Personal information
- Born: May 14, 1992 (age 34) Hastings, Nebraska, U.S.
- Listed height: 6 ft 9 in (2.06 m)
- Listed weight: 318 lb (144 kg)

Career information
- High school: St. Cecilia (Hastings)
- College: Nebraska
- NFL draft: 2016: undrafted

Career history
- Kansas City Chiefs (2016)*; New York Jets (2016)*; Cleveland Browns (2016–2017)*; Miami Dolphins (2017–2019);
- * Offseason or practice squad member only

Career NFL statistics
- Games played: 12
- Games started: 2
- Stats at Pro Football Reference

= Zach Sterup =

American football player (born 1992)

Zach Sterup (born May 14, 1992) is an American former professional football player who was an offensive tackle in the National Football League (NFL). He played college football for the Nebraska Cornhuskers.

==Professional career==
===Kansas City Chiefs===
Sterup signed with the Kansas City Chiefs as an undrafted free agent on May 10, 2016. He was waived by the Chiefs on September 3, 2016. He was re-signed to the practice squad on November 2, 2016, but was released six days later.

===New York Jets===
On November 9, 2016, Sterup was signed to the New York Jets' practice squad. He was released on November 29, 2016.

===Cleveland Browns===
On December 5, 2016, Sterup was signed to the Cleveland Browns' practice squad. He signed a reserve/future contract with the Browns on January 2, 2017.

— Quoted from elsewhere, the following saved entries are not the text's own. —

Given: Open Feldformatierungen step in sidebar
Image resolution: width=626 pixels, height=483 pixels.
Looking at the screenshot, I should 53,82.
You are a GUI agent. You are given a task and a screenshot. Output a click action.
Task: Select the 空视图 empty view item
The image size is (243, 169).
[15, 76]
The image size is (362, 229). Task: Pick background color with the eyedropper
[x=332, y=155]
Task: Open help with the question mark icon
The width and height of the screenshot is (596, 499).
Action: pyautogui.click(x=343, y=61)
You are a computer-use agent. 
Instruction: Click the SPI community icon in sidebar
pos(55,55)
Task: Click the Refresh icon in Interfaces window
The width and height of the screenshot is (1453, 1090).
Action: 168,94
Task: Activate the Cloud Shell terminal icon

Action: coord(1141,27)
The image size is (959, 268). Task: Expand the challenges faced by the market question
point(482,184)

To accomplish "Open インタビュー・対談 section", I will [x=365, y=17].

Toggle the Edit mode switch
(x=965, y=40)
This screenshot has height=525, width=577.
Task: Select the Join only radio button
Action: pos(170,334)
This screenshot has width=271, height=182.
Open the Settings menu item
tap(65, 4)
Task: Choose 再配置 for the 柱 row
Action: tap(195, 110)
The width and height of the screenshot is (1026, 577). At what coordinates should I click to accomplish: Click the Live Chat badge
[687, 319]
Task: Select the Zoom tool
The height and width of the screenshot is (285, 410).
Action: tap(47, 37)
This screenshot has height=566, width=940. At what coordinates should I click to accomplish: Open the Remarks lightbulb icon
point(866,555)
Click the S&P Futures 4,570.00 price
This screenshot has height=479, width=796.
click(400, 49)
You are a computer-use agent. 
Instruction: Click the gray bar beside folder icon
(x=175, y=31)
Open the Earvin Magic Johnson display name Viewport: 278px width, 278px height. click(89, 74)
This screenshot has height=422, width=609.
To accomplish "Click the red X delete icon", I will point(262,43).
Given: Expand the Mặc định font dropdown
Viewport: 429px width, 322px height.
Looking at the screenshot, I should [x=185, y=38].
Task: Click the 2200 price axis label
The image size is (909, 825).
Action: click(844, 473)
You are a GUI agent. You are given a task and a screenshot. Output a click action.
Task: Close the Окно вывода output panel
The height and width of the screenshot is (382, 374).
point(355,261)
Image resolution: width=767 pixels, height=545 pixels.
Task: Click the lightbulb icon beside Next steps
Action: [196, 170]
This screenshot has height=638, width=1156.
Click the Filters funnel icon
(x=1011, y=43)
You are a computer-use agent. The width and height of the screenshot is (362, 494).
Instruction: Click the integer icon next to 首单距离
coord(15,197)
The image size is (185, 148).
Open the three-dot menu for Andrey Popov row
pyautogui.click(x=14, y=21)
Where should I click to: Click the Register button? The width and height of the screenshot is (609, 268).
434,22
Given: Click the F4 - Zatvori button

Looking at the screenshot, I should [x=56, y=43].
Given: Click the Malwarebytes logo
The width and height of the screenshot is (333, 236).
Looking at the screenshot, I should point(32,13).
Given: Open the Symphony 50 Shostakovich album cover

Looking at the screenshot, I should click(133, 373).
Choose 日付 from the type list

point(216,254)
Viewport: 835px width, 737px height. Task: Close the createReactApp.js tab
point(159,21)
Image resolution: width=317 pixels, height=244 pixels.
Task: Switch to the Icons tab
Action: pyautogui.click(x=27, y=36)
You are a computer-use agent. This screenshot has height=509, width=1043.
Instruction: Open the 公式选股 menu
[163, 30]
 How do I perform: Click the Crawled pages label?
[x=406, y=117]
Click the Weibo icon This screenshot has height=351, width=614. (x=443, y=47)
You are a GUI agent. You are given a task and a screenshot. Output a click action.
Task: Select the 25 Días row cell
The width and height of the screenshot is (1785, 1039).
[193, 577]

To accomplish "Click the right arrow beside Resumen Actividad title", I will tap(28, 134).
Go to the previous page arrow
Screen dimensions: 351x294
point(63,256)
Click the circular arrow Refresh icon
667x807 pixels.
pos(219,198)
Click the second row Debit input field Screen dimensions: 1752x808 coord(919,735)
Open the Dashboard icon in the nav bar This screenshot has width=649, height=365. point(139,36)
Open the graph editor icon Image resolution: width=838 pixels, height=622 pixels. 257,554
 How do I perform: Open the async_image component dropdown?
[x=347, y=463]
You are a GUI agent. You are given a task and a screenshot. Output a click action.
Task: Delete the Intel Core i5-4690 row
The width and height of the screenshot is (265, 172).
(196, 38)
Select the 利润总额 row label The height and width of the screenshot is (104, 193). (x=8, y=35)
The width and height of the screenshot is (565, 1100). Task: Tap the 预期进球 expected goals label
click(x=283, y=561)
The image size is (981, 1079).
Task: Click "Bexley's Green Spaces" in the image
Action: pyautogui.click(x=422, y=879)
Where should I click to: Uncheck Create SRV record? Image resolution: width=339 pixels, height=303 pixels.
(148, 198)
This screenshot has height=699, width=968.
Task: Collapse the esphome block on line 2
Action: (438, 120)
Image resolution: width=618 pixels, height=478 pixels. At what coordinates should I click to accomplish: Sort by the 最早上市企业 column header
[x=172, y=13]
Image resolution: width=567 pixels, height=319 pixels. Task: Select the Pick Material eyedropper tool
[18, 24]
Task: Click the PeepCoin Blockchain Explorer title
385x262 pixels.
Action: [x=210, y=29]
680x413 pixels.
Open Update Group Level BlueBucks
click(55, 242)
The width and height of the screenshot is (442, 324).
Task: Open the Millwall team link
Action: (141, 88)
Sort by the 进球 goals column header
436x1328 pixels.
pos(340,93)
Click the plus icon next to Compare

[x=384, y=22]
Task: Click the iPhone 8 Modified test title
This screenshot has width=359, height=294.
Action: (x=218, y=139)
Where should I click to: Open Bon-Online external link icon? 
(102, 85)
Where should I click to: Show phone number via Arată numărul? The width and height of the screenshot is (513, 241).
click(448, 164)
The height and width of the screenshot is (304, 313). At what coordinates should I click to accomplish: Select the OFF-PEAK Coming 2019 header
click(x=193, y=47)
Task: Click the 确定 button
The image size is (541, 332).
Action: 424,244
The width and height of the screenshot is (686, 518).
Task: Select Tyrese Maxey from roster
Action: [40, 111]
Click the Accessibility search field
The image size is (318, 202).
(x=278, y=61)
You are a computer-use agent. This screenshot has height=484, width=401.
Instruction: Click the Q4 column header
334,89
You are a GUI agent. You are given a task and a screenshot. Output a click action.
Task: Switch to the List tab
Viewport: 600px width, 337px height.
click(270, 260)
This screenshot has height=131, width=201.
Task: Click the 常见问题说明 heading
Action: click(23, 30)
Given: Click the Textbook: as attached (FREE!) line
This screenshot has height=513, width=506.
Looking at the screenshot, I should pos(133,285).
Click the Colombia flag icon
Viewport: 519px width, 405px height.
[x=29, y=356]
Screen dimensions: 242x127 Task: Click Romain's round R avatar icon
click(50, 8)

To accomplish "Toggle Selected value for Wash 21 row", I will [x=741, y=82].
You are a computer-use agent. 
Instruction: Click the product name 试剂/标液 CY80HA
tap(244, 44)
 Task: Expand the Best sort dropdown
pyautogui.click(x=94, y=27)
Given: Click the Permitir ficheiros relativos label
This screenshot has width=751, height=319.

On September 7, 2017, Sterup was waived by the Browns and was re-signed to the practice squad.

===Miami Dolphins===
On November 8, 2017, Sterup was signed by the Miami Dolphins off the Browns' practice squad.

On September 1, 2019, Sterup was waived by the Dolphins and re-signed to the practice squad. He was released on September 10.